**Exercise details:**
Within the data that follows, set down exactly the lines from the one containing "Összes ajánlat (41, 1987)" through the one containing "bewilligte Projekte (63, 655)", both ends included.

**Records for the task:**
=== Begin Enclosure ===
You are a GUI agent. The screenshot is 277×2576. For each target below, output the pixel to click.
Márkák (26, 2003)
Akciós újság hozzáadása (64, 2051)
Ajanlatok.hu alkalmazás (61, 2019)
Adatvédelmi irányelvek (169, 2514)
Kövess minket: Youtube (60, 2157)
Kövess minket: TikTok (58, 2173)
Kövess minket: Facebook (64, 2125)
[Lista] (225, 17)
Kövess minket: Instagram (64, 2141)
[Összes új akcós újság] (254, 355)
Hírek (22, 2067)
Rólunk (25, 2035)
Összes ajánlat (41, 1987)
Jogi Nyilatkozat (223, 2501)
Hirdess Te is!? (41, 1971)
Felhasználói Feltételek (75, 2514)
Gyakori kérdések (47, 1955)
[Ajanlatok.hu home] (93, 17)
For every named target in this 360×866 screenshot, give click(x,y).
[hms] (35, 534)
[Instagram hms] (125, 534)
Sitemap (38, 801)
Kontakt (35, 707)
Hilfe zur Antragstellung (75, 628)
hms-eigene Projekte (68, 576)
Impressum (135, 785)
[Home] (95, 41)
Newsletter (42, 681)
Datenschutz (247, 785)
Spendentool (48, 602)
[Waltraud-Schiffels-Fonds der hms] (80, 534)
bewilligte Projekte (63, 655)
=== End Enclosure ===
=== Begin Enclosure ===
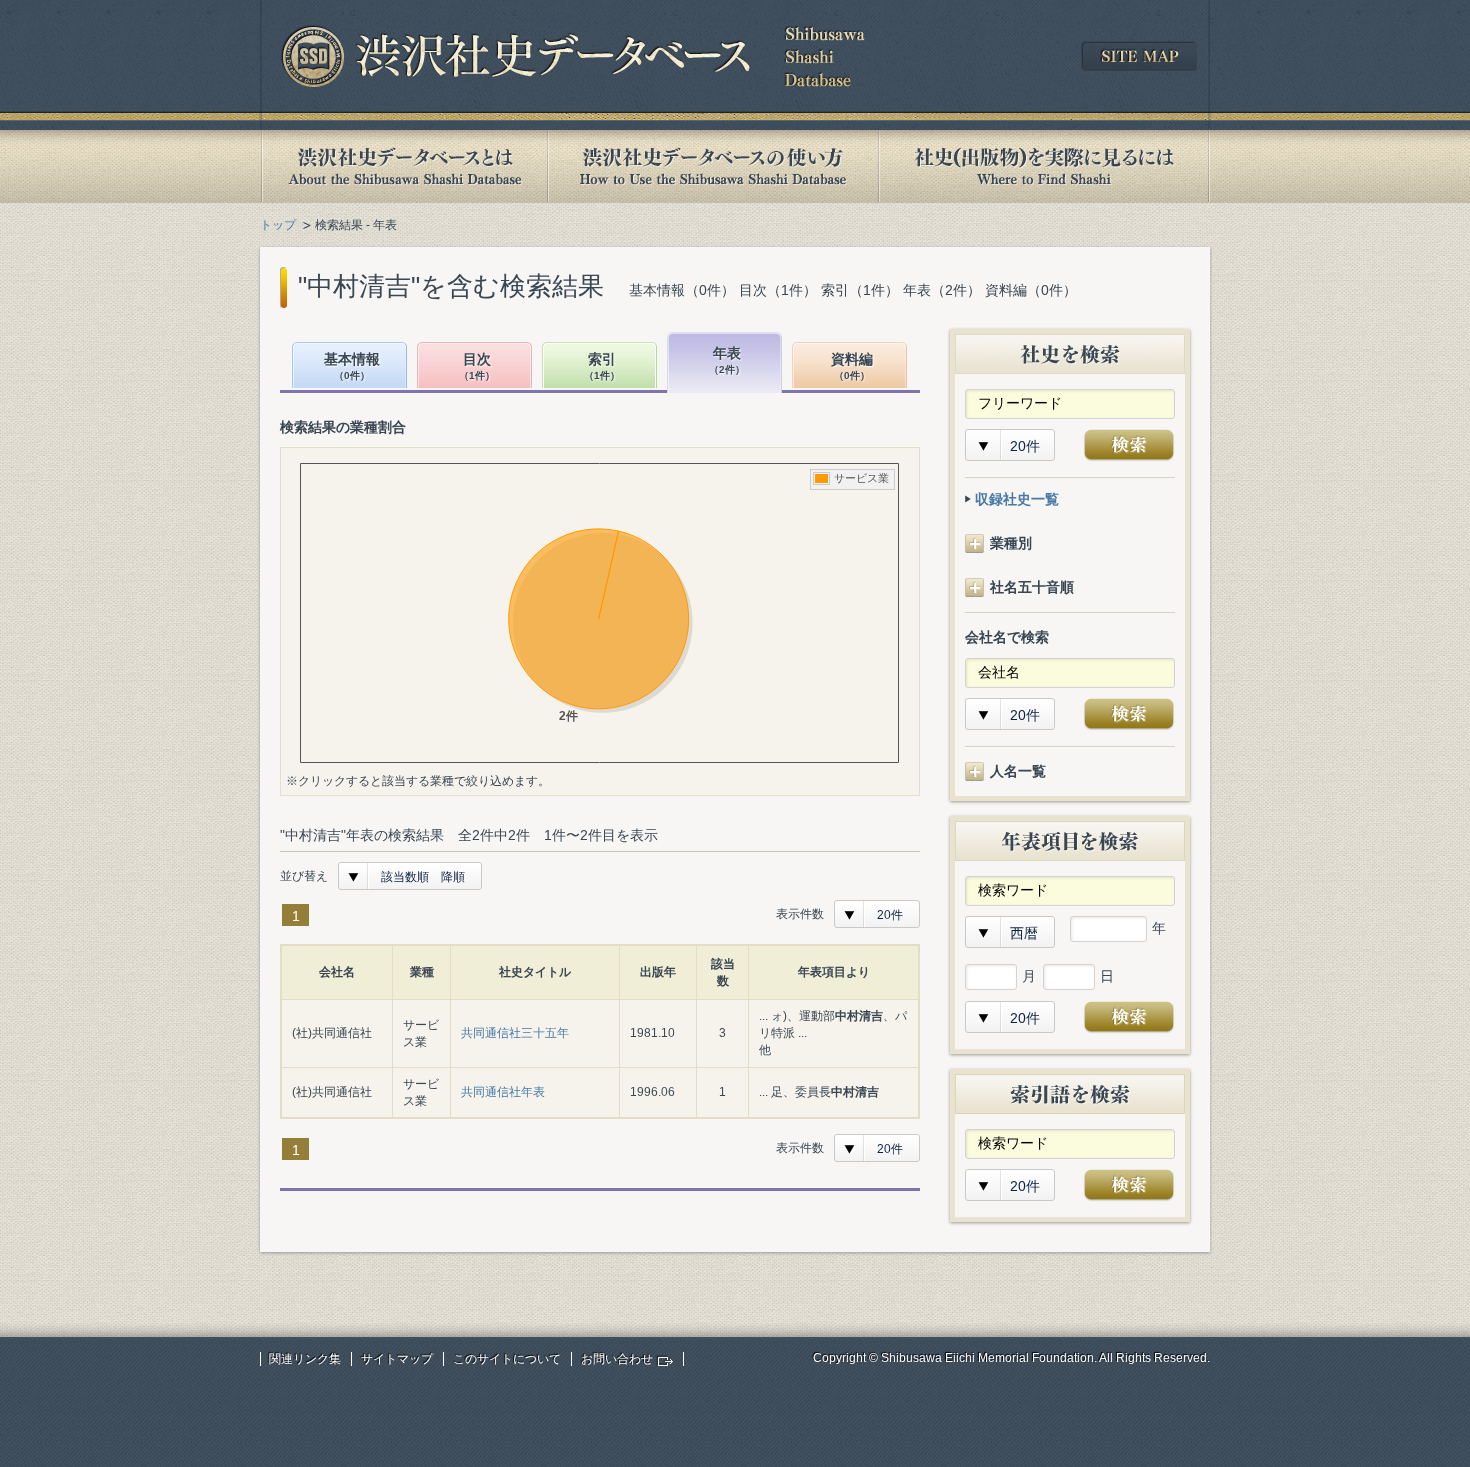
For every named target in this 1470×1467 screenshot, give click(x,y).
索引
=== End Enclosure ===
**Solution:**
Összes ajánlat (41, 1987)
Jogi Nyilatkozat (223, 2501)
Hirdess Te is!? (41, 1971)
Felhasználói Feltételek (75, 2514)
Gyakori kérdések (47, 1955)
[Ajanlatok.hu home] (93, 17)
For every named target in this 360×866 screenshot, give click(x,y).
[hms] (35, 534)
[Instagram hms] (125, 534)
Sitemap (38, 801)
Kontakt (35, 707)
Hilfe zur Antragstellung (75, 628)
hms-eigene Projekte (68, 576)
Impressum (135, 785)
[Home] (95, 41)
Newsletter (42, 681)
Datenschutz (247, 785)
Spendentool (48, 602)
[Waltraud-Schiffels-Fonds der hms] (80, 534)
bewilligte Projekte (63, 655)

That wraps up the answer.